Dreading it as though he were headed for the gallows, Alex followed Edmund to the door. As it spiraled open, another room was revealed. Alex followed the cat through the hole, and then the door spiraled shut again. Feeling as though he were about to explode from apprehension, he looked around. This room was somewhat smaller than the one he had just left. On one side, to the right from the entrance door’s vantage point, was a cat-sized desk, complete with a computer terminal. On the far side of the room from the desk, to the left from the entrance’s point-of-view, the wall was covered by a white screen with a special white floor in front of it.
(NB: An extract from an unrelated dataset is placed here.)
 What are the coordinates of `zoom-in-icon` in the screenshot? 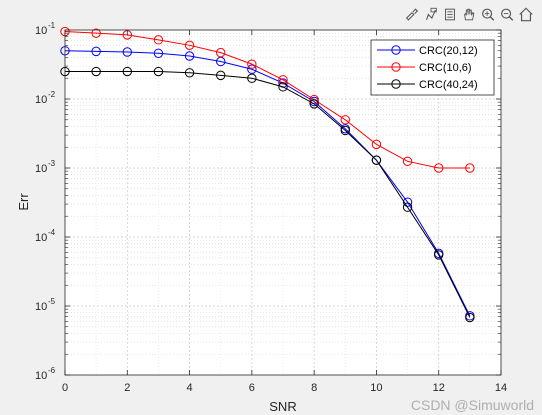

The wall opposite the entrance was covered with all sorts of equipment that Alex didn’t recognize or understand – as well as one more of these circular doors. Alex was too preoccupied to even wonder what this door led to.
Edmund sat down at the desk and entered some commands into the terminal. From the floor in front of the white screen, a white bed rose and morphed into existence – its pillow end just two feet from the screen.
“Please lie down,” invited Edmund.
Alex walked toward the bed – his heart pounding intensely in his throat. Just as his nerves were about to give way, he lay down.
“Just relax,” said Edmund. “It will be over in a few minutes.”
Unable to deal with the tension much longer, Alex made a conscious effort to pass out. He didn’t fall asleep in the usual sense – but he closed his eyes and entered an altered state in which he wasn’t tuned into his surroundings, and in which time had no meaning.
“Okay,” said Edmund after what could have been a minute or an hour. “You can get up now.”
Still nervous, but with the metabolic reaction to his anxiety a bit more under control, Alex rose and sat up on the ad-hoc bed.
Edmund approached and walked up a set of stairs to a pedestal that placed him closer to Alex’s eye level. The pedestal and the stairs both seemed to have been morphed from the white flooring the same way that the bed had. Surely Edmund could have leaped directly on to the pedestal without the stairs – or at very least he could have done so with just one intermediate platform. However, apparently, he could not do this while walking on just two legs – and he was carrying what looked like a small tablet. This tablet would be as good a reason as any to prefer using the stairs rather than getting down on all fours just so that he could get on the pedestal without the stairs.
“So,” said Edmund, looking at whatever the tablet displayed, “you wish to participate in this operation.”
“Yes,” Alex confirmed.
Edmund focused intently on the tablet. It was obvious to Alex that whatever news the cat was about to deliver wasn’t good news. “I must ask this,” Edmund finally continued, “is your desire to do this by any chance motivated by a – by a death wish?”